Market Insights

Investing.com -- China’s sweeping industrial policy has produced globally competitive firms such as BYD (SZ: 002594 ) and DeepSeek, but it has not delivered the productivity gains that President Xi Jinping has set as a key goal.

Despite record investment in innovation, overall productivity growth has slowed, particularly in manufacturing, casting doubt on the strategy’s broader effectiveness.

Since the global financial crisis, China has pivoted aggressively toward state-led innovation. Policies have funneled subsidies, tax breaks, cheap loans, and public procurement into sectors designated as “strategic,” including electric vehicles and artificial intelligence.

Xi has emphasized that the ultimate measure of success is a “substantial increase in total factor productivity.” However, data compiled by Capital Economics show the opposite.

Productivity growth fell from 3.7% in the 2000s to 1.9% in the 2010s, according to IMF estimates. Some models suggest productivity may have declined entirely.

Despite massive public investment, the pace of convergence with global productivity leaders has slowed, and China now risks falling further behind.

Manufacturing, the sector central to China’s innovation ambitions, has also seen productivity stall since 2012, according to firm-level analysis by the IMF.

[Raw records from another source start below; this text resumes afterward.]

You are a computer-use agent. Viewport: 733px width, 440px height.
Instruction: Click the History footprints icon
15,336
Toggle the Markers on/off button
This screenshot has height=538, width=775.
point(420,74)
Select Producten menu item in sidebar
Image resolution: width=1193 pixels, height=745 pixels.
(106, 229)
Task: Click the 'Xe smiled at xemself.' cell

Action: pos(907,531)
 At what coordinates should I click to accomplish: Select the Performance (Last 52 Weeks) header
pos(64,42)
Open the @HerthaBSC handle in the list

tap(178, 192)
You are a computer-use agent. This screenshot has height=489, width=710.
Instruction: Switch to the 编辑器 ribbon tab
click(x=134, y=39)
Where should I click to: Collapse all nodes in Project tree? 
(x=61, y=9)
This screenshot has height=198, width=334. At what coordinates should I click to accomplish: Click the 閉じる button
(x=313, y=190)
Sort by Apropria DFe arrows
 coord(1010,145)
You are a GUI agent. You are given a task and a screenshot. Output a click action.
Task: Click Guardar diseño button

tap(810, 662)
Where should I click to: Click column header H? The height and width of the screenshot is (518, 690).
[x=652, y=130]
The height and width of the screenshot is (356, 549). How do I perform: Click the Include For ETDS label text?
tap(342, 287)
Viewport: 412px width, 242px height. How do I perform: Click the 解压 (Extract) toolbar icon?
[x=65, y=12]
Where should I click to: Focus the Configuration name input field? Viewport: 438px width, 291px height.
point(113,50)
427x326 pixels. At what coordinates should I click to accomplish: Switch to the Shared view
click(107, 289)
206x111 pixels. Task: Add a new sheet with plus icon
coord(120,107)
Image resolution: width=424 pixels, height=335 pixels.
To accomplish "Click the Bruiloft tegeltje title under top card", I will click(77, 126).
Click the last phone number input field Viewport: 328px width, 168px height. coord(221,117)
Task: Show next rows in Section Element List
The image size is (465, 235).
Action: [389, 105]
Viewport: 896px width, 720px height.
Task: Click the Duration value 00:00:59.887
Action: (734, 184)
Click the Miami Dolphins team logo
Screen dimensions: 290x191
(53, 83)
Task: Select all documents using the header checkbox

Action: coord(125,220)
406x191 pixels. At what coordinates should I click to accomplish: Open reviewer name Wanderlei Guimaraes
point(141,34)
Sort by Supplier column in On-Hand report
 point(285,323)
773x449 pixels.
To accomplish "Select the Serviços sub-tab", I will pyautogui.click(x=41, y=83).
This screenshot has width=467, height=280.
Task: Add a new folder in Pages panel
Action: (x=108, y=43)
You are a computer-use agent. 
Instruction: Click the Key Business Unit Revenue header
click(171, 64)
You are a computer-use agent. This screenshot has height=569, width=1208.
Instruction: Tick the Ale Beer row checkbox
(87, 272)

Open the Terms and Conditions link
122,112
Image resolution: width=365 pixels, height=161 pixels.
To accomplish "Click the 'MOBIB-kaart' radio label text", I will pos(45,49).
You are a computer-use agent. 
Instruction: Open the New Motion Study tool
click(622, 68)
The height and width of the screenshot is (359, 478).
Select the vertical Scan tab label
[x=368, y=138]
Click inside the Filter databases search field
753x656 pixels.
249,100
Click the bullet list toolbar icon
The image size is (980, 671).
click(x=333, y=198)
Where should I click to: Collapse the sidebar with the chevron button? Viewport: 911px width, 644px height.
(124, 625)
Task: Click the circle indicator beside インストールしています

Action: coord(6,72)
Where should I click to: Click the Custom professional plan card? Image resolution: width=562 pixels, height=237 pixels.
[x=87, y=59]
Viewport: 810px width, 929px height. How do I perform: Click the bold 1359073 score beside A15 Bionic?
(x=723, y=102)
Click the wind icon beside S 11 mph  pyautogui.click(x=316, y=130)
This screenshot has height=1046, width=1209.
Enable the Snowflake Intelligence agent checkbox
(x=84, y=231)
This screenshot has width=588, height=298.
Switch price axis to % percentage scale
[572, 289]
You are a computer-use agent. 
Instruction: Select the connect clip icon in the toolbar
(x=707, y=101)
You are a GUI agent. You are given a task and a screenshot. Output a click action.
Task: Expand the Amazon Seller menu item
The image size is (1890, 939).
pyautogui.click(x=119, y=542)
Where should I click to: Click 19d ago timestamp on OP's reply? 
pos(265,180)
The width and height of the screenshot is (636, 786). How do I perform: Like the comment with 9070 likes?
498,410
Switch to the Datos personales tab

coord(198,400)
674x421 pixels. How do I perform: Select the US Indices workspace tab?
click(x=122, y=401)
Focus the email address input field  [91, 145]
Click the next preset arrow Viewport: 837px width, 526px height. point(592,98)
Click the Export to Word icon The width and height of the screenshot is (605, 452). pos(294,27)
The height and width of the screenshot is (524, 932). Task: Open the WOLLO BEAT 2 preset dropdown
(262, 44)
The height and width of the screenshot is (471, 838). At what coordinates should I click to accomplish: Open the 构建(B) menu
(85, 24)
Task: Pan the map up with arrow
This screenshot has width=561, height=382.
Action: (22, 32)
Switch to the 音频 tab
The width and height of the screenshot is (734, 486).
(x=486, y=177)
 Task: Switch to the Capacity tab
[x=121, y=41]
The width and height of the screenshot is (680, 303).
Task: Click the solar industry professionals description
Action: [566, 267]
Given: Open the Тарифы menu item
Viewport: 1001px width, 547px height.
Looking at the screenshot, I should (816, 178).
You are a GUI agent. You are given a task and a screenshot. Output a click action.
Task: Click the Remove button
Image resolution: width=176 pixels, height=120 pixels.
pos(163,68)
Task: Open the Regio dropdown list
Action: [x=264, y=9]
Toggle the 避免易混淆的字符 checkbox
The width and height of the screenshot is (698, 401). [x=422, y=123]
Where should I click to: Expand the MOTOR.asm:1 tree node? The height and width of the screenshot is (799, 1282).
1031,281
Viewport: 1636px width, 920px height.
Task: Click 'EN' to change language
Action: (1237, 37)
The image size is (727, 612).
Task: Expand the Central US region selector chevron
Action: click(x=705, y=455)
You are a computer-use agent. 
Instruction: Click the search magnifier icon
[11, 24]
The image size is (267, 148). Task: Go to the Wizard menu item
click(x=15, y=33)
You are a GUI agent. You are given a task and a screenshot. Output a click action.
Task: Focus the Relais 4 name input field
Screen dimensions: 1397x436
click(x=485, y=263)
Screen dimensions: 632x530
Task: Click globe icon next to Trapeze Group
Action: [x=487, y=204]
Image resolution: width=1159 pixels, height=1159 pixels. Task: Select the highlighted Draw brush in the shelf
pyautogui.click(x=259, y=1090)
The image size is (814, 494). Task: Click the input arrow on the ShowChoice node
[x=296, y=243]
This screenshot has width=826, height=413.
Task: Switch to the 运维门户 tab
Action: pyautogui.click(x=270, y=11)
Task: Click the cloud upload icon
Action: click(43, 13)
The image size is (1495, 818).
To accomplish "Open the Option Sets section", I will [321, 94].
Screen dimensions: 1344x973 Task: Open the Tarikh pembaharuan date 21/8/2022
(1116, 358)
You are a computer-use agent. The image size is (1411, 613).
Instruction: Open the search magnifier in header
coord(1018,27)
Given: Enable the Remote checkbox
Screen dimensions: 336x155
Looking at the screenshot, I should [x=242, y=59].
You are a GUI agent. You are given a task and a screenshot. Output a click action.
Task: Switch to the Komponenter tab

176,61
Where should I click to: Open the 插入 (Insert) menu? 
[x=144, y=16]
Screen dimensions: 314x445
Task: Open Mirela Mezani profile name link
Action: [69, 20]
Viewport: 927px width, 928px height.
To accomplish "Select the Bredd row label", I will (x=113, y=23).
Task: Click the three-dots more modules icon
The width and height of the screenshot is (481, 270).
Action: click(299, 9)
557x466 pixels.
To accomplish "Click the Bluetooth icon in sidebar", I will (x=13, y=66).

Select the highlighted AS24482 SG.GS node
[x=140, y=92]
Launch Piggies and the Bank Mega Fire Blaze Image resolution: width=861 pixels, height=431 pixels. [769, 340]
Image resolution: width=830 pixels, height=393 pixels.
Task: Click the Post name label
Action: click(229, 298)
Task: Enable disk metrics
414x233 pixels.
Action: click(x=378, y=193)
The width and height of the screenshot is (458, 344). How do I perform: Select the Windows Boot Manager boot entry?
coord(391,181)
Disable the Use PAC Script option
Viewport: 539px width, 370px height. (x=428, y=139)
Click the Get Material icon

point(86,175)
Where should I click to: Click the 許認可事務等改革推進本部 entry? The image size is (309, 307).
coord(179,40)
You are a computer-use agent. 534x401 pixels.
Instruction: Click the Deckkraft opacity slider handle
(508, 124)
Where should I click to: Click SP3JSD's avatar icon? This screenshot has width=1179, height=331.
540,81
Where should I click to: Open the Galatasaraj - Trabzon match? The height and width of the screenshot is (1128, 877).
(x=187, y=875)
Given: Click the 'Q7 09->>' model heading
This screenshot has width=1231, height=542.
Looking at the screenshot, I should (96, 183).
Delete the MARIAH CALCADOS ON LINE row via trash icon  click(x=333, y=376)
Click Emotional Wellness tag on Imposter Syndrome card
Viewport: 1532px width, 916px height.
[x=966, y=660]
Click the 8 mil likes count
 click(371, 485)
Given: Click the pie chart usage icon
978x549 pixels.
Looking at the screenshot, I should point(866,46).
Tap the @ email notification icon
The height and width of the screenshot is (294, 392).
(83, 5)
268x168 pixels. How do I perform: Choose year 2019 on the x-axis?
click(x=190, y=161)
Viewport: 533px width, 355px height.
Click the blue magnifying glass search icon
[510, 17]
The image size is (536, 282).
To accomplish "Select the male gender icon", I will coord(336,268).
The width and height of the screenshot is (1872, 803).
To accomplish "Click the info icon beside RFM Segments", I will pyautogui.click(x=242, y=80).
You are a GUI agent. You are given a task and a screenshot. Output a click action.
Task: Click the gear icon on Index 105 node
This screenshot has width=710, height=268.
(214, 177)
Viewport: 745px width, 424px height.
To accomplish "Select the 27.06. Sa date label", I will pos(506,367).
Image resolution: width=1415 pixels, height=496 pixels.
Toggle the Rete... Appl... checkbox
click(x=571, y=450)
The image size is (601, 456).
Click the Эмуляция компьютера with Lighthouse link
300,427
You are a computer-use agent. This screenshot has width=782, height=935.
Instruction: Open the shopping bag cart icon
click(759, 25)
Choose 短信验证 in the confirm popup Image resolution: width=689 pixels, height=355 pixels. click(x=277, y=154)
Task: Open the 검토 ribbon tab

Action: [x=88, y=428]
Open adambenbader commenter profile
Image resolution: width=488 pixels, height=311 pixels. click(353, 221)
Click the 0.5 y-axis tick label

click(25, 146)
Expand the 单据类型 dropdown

While BYD has benefited from industrial policy, China’s EV sector received deep subsidies throughout the 2010s, most firms in the space have failed to turn a profit.

In 2017, a license plate in Shanghai cost more than the subsidized price of the best-selling EV.

Still, more than half of China’s 169 automakers now hold less than 0.1% market share. The success of BYD has come with high fiscal costs and international backlash.

DeepSeek, by contrast, succeeded outside the state support system. Although AI has been a strategic priority since 2016, DeepSeek, a spinout from a hedge fund, received little government help and still outperformed major state-backed firms.

Analysts at Capital Economics argue this underscores that China’s innovation potential thrives when state involvement is limited.

Multiple studies reviewed by the National Bureau of Economic Research have found that Chinese subsidies often go to politically connected or less productive firms.

These subsidies fail to boost profits or innovation quality and instead distort incentives. Gains are concentrated among supported firms, while non-recipients lose out, lowering productivity overall.

The shipbuilding sector highlights the risks. After being designated a “pillar industry” in 2003, it received ¥550bn in subsidies over eight years. Though China now builds half the world’s ships, researchers estimate the subsidies cost five times more than the total profits the sector will generate this century.

Capital Economics notes that China began prioritizing innovation at a much earlier development stage than peers like South Korea.

That shift appears driven by strategic concerns more than economic conditions, and has coincided with rising state intervention in the broader economy, further weakening business dynamism.

China’s industrial policy has enabled pockets of innovation, but productivity growth remains weak.

Without market-based discipline and a sharper focus on economic efficiency, the broader strategy is unlikely to meet its stated aims.